Indian capital controls started as wartime restrictions imposed by the British on cross-border transactions during World War II, eventually growing into a complex framework of restrictions on the current account and capital account. After independence the Indian government introduced restrictions on the flow of foreign exchange reserves, and following a balance of payments crisis from 1956 to 1957, the government became more concerned with carefully allocating foreign exchange between different sectors of the economy. After a failed attempt at liberalisation in 1966, the Foreign Investments Board was established in 1968 to scrutinise companies investing in India with more than 40% foreign equity participation. Foreign investment that did not involve technology transfers was severely restricted, and foreign collaboration with local companies was conditioned on export quotas. This tight control over foreign investment became a core part of a broader policy of import substitution industrialisation, the belief that countries like India needed to rely on internal markets for development, not international trade. To achieve this goal, the Indian government erected strict import restrictions and a complex system of tariffs that featured high rates which varied by industry.

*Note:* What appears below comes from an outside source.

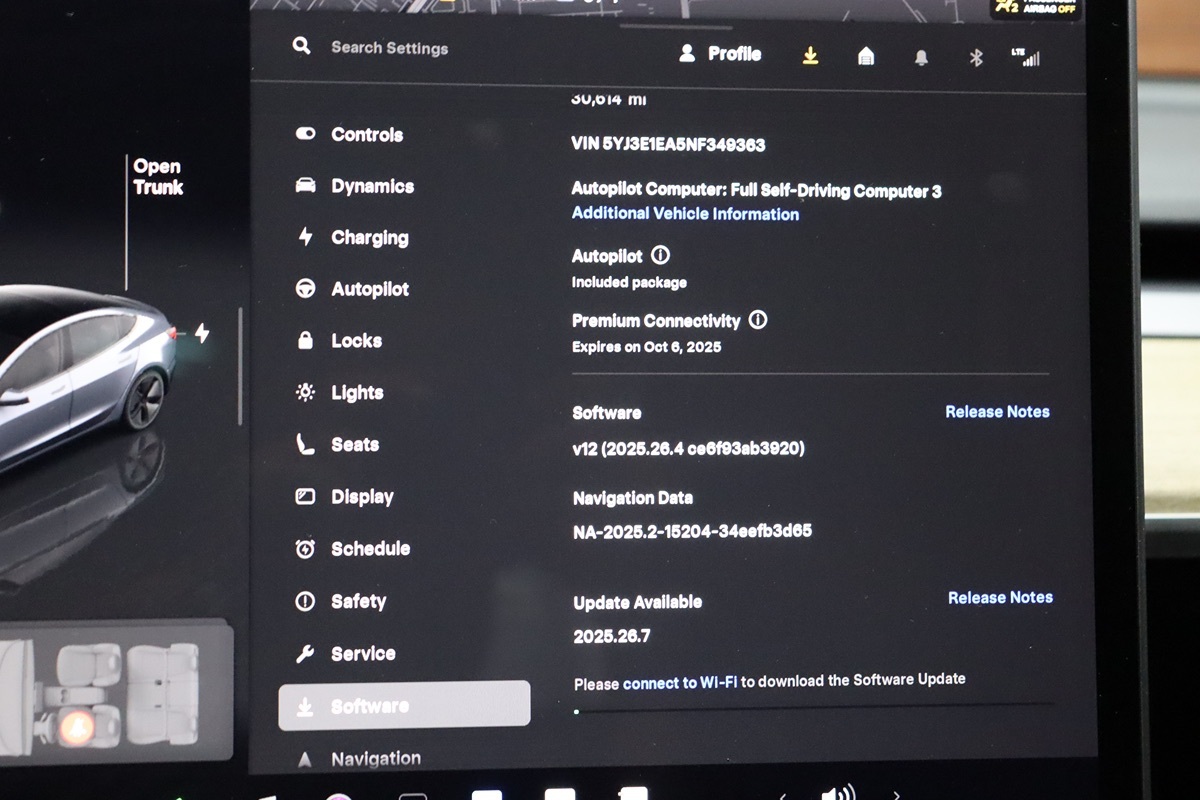Click the Autopilot info circle icon
This screenshot has width=1200, height=800.
[660, 256]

One consequence of the Licence Raj was that it benefited large corporations at the expense of smaller businesses. Because large corporations were often better able to navigate the complex bureaucracy of the Licence Raj and secure the necessary licences, they were able to dominate many sectors of the economy. This made it difficult for small businesses to compete, and contributed to a concentration of economic power in the hands of a few large corporations.

Another criticism of the licensing system in India was that it was prone to corruption, as businesses and individuals had to navigate a complex bureaucracy in order to obtain licences and permissions, and may have had to pay bribes or engage in other forms of corruption in order to obtain the necessary approvals.This corruption was fuelled by a broader environment of corruption in India, which was characterised by a lack of transparency and accountability in the government, a weak legal system, and a culture of corruption that had been allowed to persist for many years.

==Fall of the Licence Raj and Rise of Compliance Raj==

The Licence Raj system was in place for four decades. Many members of the Congress, including Prime Minister P.V. Narasimha Rao and Finance Minister Manmohan Singh, were strong supporters of liberalisation and played key roles in implementing these changes. In 1991, Prime Minister Narasimha Rao, who was also the Minister of Industries, initiated a policy of liberalisation in India. This policy aimed to reduce government intervention in the economy and promote market-based solutions to economic problems.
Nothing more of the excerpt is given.